NSW Business Chamber calls for nbn guarantee
The NSW Business Chamber is calling for the introduction of a National Broadband Service Guarantee, which would leave businesses entitled to compensation when the set standards are not met.
In a submission to the ACCC’s inquiry into nbn wholesale service standards, the state’s peak business organisation proposed an enforceable guarantee backed by provisions including civil penalties for non-compliance.
The chamber’s chief executive, Stephen Cartwright, said drop-outs, poor installations and service faults are “crippling” for affected businesses.
“In late 2017, the NSW Business Chamber conducted a state-wide survey of members and we found delays and disruptions in the rollout of the nbn were costing NSW businesses, on average, more than $9000,” he said.
“We have too many examples where businesses can’t trade or process transactions because of serious failures with broadband services. The issues relate primarily to a lack of accountability, responsibility and cooperation between the parties involved in the provision of broadband services.”

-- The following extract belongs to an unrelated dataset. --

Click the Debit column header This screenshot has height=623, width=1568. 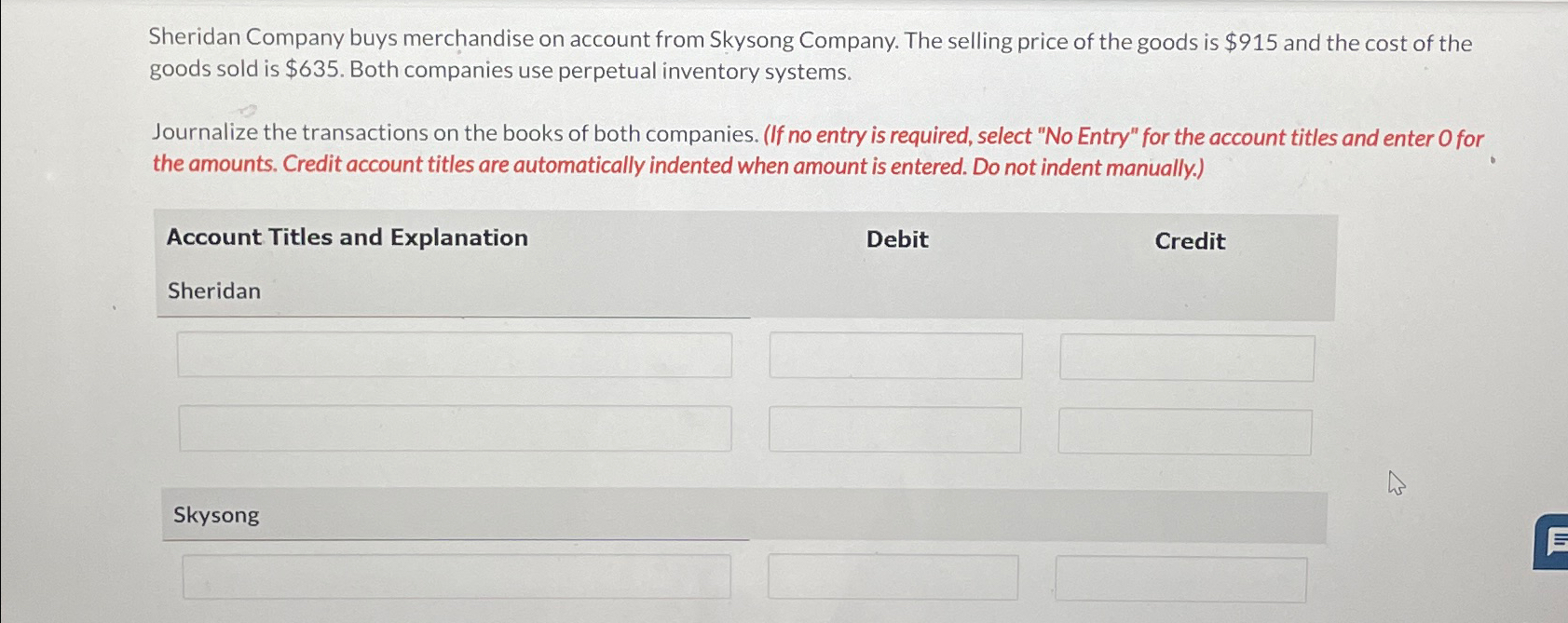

The proposed service guarantee would include guaranteed service standards, specifications and quality checks of installation works, requirements to maintain service continuity when customers migrate to the nbn and dispute resolution and consultation procedures.

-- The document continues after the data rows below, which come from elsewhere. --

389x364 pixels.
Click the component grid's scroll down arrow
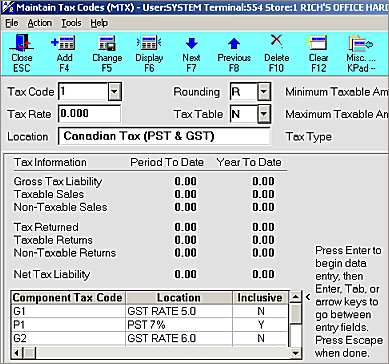(295, 352)
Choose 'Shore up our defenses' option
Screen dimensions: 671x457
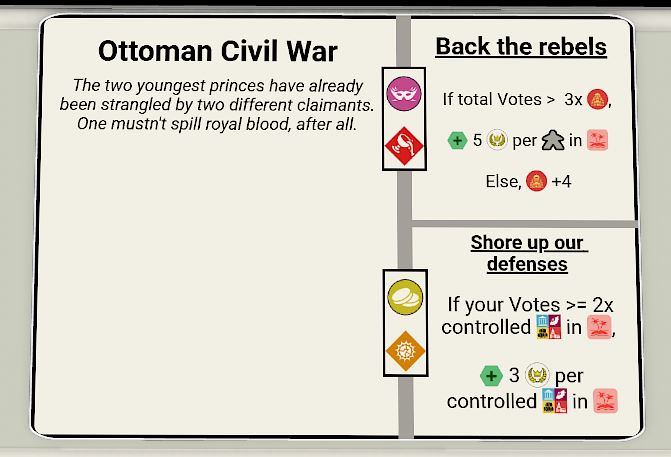[527, 254]
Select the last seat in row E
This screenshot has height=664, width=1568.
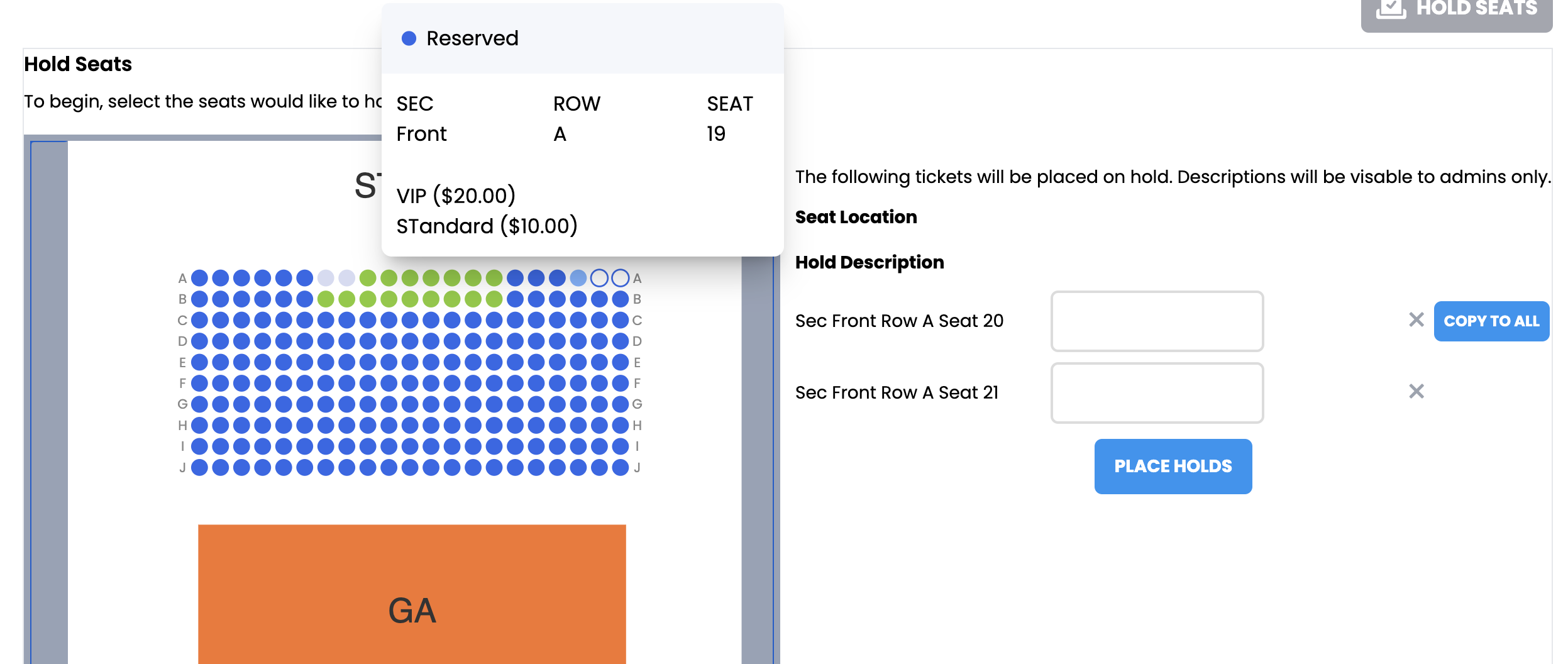621,362
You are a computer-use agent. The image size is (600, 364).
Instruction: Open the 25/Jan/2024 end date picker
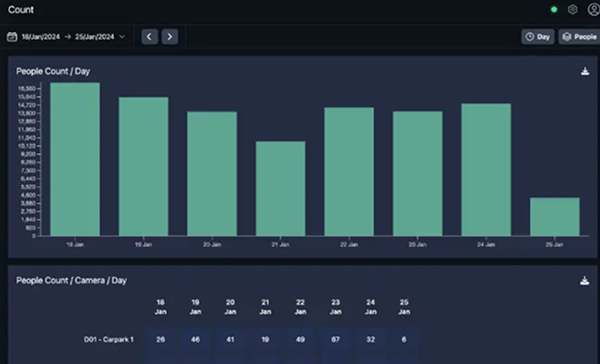point(95,37)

All compliance efforts would be managed by the ACCC, which would have the power to impose civil penalties and other enforcement provisions for breaches of the guarantee.

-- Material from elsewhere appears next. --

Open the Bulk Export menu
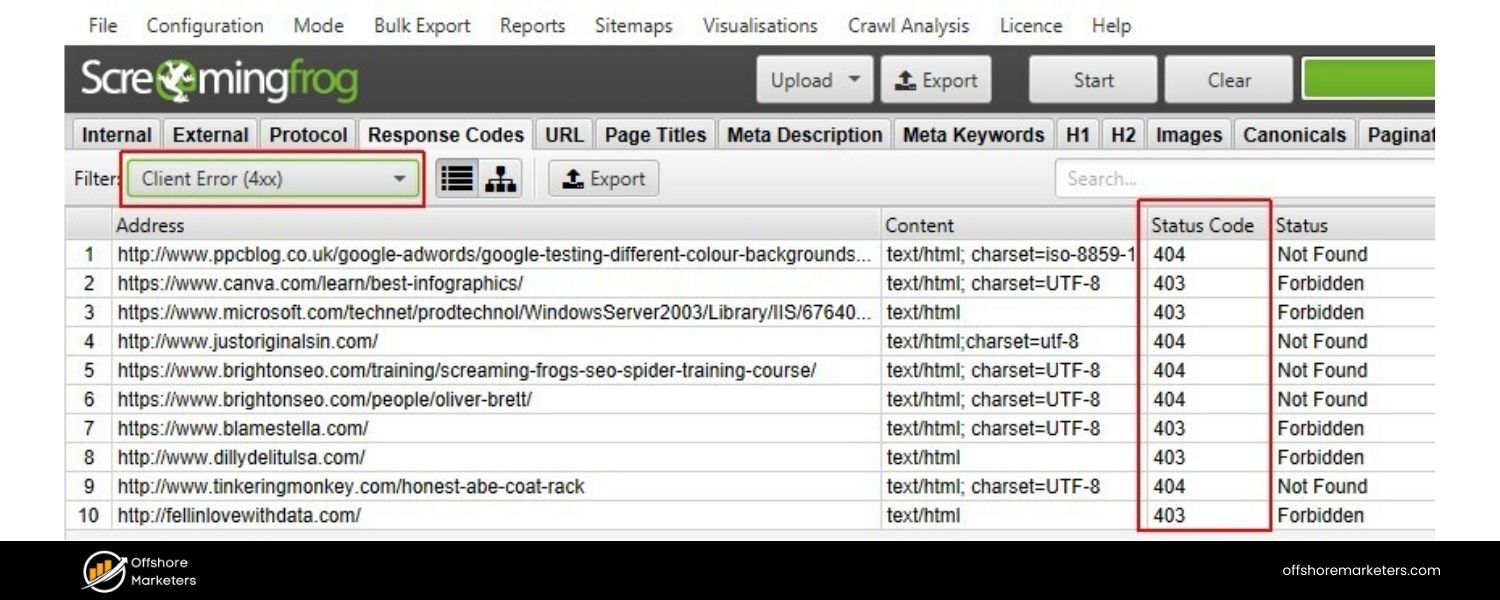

The chamber is also calling for the establishment of a customer consultative group, made up of business, the community and residential stakeholders, to advise of the impacts of broadband outages and other issues.
“The introduction of a National Broadband Service Guarantee would result in improved collaboration in the delivery of broadband services and help reduce the frustration and confusion currently faced by consumers in resolving faults and service failures,” Cartwright said.
“Something needs to be done urgently to put the onus back on the parties supplying broadband services to deliver what they promise by assuming responsibility and better coordinating their efforts.”
One local business significantly impacted by nbn connection issues is The Bay Tree Gallery and associated gift shop The Brown Shutter. Owners Steven and Laurel Horton conduct much of their business and advertising online.
Steven Horton was initially excited at the news the nbn was coming to their area, but just over 12 months since the installation the network has cost them time and money, and has fallen well short of what they were promised.
“From the moment we requested that our sites be transferred to the nbn with Telstra Business, we have had many problems of which some are still present today. We have so many drop-outs that we have to use the 4G Wi-Fi system to operate our EFTPOS facility, due to the amount of transactions that fail when using the nbn,” he said.
“If the telcos say they can provide 100 megabites per second then they have to make sure they deliver.”